Delays in taxonomic identification using Vsearch

Francesco_Martino · February 13, 2023, 10:23am

Hello everyone,

I would like to thank everyone in this forum for their hard work. I am relatively new to this, and I am currently facing a problem with my analysis.

I am trying to analyze my HiSeq 150x2 pair-end sequences using qiime2, and I have run into an issue. I initially tried to use the sklearn classifier, however, the results were not accurate enough due to limitations in my reference database (I am trying to identify some invertebrates). The species identified were similar to the ones I know should be present in the results, but they belong to places far away from the analysis site. So, I switched to using vsearch to get more reliable results, but I've been waiting for the results for about 6 days now and I think it's taking a bit too long...

Is there something I'm doing wrong in my pipeline? The command I am using is:

qiime feature-classifier classify-consensus-vsearch
--i-query representative-seqs.qza
--i-reference-reads ncbi-16s-derep.qza
--i-reference-taxonomy ncbi-16s-taxa-derep.qza
--p-perc-identity 0.97
--p-min-consensus 0.51
--p-maxaccepts 5
--p-threads 20
--o-classification taxonomy-vsearch.qza

I have tried to find a solution by reading all the previous posts in the forum, but unfortunately, I have not been able to reduce the waiting time.
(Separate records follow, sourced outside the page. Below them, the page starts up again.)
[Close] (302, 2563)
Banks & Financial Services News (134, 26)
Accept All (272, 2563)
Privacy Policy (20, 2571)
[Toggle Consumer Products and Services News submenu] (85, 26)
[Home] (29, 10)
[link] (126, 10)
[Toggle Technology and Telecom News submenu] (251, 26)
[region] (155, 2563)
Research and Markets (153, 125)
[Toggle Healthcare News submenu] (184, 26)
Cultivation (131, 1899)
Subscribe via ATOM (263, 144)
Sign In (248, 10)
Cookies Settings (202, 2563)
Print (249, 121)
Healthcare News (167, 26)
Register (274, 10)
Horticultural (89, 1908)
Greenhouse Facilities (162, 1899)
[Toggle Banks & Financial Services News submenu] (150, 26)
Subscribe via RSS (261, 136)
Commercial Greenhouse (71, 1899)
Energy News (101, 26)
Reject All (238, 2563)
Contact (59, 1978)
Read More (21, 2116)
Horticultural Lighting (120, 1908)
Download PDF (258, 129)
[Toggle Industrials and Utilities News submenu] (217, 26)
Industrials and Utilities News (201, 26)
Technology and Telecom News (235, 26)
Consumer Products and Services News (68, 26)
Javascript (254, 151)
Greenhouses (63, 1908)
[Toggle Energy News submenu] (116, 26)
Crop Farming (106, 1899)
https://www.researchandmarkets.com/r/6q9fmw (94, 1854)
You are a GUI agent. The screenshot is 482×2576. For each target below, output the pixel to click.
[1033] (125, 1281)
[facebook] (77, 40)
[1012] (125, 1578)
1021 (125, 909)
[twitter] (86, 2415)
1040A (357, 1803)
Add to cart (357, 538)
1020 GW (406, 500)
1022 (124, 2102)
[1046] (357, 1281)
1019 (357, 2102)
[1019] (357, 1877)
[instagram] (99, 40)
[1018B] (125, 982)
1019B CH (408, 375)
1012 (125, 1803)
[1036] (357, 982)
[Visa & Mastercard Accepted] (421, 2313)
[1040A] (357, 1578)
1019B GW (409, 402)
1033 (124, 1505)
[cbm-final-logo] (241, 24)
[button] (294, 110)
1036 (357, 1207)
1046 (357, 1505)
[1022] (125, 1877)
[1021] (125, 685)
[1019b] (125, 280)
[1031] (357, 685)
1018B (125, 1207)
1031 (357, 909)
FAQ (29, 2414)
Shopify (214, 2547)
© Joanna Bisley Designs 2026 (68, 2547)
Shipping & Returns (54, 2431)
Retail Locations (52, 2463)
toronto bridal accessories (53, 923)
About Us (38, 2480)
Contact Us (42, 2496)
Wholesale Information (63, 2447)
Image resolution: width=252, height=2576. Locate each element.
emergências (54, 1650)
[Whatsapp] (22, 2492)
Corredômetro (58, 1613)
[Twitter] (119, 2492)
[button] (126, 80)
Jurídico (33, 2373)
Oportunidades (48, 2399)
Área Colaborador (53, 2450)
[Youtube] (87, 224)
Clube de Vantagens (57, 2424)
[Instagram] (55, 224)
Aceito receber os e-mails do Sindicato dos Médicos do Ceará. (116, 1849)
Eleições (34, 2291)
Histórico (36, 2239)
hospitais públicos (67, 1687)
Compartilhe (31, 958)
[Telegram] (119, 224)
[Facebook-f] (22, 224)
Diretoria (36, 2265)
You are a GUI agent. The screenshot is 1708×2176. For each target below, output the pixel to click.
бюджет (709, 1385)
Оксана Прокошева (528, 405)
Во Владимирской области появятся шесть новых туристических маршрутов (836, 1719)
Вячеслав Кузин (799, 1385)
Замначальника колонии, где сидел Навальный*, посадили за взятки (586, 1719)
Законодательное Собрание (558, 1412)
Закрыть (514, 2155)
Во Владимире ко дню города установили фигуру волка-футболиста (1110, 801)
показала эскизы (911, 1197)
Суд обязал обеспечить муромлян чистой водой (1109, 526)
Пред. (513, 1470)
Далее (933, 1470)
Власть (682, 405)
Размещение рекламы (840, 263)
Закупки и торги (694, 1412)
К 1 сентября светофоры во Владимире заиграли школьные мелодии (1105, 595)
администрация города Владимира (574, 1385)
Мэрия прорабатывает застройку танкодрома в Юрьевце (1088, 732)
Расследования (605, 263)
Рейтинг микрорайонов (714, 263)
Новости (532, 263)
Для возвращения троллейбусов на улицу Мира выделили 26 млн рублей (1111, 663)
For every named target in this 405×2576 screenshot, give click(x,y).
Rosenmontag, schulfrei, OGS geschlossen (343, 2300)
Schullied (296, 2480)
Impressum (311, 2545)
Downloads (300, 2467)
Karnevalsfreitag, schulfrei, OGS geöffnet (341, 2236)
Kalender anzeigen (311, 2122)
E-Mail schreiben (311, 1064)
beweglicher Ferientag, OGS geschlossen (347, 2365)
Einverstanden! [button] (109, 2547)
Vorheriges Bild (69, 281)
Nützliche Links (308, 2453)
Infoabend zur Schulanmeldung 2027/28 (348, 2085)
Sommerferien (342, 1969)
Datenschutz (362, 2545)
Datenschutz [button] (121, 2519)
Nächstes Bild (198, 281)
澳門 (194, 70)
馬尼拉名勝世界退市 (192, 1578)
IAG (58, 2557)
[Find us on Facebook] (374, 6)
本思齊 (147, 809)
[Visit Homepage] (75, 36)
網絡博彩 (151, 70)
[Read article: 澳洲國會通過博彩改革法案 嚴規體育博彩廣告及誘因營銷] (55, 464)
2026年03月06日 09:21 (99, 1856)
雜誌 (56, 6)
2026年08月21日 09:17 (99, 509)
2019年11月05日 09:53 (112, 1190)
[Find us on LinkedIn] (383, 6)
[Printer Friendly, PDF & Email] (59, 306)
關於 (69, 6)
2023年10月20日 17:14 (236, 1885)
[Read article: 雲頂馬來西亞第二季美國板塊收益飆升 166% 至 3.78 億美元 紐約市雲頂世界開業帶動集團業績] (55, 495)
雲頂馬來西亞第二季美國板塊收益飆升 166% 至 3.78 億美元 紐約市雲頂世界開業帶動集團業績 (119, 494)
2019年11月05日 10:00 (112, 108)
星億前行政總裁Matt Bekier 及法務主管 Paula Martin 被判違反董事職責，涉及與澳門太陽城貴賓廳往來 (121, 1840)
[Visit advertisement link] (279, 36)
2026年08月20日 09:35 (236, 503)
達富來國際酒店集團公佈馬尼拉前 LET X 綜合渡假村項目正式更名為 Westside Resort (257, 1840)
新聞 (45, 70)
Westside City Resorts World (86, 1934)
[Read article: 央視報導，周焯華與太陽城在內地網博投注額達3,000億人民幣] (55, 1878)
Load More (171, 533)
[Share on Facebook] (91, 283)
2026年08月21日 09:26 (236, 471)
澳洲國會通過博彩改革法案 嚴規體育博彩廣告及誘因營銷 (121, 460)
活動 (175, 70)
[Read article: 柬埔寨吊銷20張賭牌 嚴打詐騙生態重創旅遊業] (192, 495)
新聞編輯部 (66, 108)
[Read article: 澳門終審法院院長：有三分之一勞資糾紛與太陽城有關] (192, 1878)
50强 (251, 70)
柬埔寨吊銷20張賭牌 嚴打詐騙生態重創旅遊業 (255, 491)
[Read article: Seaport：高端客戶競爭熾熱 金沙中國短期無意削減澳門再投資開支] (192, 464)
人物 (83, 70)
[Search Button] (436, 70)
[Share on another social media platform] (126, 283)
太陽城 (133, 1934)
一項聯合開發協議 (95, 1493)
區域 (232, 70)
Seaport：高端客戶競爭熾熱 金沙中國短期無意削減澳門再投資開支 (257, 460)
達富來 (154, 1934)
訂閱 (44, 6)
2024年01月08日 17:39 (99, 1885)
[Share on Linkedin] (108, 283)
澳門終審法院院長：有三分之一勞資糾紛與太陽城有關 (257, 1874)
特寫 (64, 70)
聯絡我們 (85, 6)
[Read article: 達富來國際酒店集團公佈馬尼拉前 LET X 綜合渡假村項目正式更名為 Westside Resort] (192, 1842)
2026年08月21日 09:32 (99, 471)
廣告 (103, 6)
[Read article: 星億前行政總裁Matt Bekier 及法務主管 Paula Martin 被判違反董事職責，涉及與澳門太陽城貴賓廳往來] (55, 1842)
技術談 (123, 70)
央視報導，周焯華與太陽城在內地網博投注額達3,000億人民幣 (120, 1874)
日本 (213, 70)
Thank you for your help and understanding.

crusher083 · February 13, 2023, 12:29pm

Hello,

to see if your job runs smoothly add --verbose flag, it will give you a progress log. Unfortunately, with that info on hand I cannot estimate the runtime of vsearch, so it will be hard to say if 6 days is abnormal for this exact case.

Cheers,
V

Francesco_Martino · February 13, 2023, 1:53pm

Hi Valentyn,

thank you so much for the response!

Right now, after 6 and a half days, the command has finished, and the result seems much better! Obviously, since the number of sequences obtained from an Illumina HiSeq is very high, vsearch took a long time to perform the alignments.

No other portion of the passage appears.